◆ **Brief**: Lay out the entries as a JSON list of strings, one string per line with blank lines omitted. Begin at the line containing "This screenshot has width=908, height=481." and stop after the line containing "at (460, 57).".

◆ **Entries on where items appear**:
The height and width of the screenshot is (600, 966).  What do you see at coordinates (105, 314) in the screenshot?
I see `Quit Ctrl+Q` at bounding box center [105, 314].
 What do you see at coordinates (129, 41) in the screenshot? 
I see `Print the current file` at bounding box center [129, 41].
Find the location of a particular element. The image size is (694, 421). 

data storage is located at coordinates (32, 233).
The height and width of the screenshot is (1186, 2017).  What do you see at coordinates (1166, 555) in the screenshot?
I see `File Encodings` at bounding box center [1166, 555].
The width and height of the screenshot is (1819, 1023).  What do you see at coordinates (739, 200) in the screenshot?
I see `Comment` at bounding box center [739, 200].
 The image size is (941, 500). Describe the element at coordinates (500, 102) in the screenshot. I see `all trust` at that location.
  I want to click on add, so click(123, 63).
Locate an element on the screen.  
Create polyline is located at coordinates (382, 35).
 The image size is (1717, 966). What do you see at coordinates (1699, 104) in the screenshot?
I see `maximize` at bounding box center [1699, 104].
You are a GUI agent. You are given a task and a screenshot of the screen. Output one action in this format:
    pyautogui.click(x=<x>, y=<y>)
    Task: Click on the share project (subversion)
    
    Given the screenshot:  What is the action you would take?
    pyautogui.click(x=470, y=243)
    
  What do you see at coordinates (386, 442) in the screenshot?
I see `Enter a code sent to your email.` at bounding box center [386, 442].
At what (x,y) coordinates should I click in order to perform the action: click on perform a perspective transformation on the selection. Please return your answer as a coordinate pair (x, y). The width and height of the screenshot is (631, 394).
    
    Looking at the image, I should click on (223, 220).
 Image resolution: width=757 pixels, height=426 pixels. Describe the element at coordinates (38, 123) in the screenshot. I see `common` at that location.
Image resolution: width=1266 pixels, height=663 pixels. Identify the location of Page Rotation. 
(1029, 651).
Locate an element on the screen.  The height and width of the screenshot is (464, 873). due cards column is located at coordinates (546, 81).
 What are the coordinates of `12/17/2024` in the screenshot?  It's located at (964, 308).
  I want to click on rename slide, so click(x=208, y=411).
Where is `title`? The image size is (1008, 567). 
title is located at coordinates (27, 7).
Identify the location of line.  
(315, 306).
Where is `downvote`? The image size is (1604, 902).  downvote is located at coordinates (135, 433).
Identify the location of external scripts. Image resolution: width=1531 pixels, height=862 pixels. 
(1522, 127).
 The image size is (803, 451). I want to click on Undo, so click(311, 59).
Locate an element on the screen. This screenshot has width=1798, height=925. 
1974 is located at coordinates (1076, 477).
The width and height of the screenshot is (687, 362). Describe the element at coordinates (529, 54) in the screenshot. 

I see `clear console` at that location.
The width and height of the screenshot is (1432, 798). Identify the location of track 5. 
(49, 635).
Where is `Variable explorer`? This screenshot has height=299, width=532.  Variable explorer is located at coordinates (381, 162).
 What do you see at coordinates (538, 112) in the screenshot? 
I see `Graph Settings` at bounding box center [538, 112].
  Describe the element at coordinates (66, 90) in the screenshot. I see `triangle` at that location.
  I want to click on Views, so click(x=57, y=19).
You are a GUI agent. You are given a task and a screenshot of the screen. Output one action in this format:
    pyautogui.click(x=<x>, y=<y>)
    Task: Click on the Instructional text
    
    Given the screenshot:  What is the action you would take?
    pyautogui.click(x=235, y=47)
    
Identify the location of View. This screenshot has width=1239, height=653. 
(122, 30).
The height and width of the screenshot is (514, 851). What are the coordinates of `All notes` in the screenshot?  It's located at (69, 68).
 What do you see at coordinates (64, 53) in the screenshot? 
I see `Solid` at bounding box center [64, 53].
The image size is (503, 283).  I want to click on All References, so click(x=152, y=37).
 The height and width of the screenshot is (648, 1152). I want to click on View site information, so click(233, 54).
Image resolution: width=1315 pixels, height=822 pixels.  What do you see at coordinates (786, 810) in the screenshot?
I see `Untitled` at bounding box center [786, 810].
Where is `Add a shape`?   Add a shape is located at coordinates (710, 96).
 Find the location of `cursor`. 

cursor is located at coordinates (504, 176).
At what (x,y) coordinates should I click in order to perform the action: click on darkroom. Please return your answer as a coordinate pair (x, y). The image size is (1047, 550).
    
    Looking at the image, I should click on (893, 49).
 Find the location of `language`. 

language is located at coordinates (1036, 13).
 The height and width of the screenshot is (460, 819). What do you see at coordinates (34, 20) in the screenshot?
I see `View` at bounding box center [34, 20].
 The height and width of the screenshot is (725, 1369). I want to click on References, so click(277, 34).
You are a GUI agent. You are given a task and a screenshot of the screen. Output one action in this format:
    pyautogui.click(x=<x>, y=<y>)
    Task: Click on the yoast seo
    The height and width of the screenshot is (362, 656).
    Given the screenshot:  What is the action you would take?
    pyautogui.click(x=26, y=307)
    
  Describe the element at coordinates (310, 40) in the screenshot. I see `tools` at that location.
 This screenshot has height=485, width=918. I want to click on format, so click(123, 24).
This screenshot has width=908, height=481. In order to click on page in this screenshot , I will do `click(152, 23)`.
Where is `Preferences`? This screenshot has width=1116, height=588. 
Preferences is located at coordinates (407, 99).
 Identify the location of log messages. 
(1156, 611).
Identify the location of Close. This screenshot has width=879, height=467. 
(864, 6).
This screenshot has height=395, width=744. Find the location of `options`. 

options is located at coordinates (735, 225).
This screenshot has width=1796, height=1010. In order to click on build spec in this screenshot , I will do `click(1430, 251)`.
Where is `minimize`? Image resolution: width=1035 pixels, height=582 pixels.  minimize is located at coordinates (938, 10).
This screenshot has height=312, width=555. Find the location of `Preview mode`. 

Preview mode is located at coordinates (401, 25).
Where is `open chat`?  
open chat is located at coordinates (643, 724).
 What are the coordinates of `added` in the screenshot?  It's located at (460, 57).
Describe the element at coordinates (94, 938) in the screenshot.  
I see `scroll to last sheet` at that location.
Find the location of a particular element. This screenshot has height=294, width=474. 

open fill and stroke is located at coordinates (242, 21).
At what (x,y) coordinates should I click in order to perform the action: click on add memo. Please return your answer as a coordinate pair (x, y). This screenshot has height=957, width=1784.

◆ **Reply**:
[
  "This screenshot has width=908, height=481. In order to click on page in this screenshot , I will do `click(152, 23)`.",
  "Where is `Preferences`? This screenshot has width=1116, height=588. ",
  "Preferences is located at coordinates (407, 99).",
  " Identify the location of log messages. ",
  "(1156, 611).",
  "Identify the location of Close. This screenshot has width=879, height=467. ",
  "(864, 6).",
  "This screenshot has height=395, width=744. Find the location of `options`. ",
  "options is located at coordinates (735, 225).",
  "This screenshot has width=1796, height=1010. In order to click on build spec in this screenshot , I will do `click(1430, 251)`.",
  "Where is `minimize`? Image resolution: width=1035 pixels, height=582 pixels.  minimize is located at coordinates (938, 10).",
  "This screenshot has height=312, width=555. Find the location of `Preview mode`. ",
  "Preview mode is located at coordinates (401, 25).",
  "Where is `open chat`?  ",
  "open chat is located at coordinates (643, 724).",
  " What are the coordinates of `added` in the screenshot?  It's located at (460, 57)."
]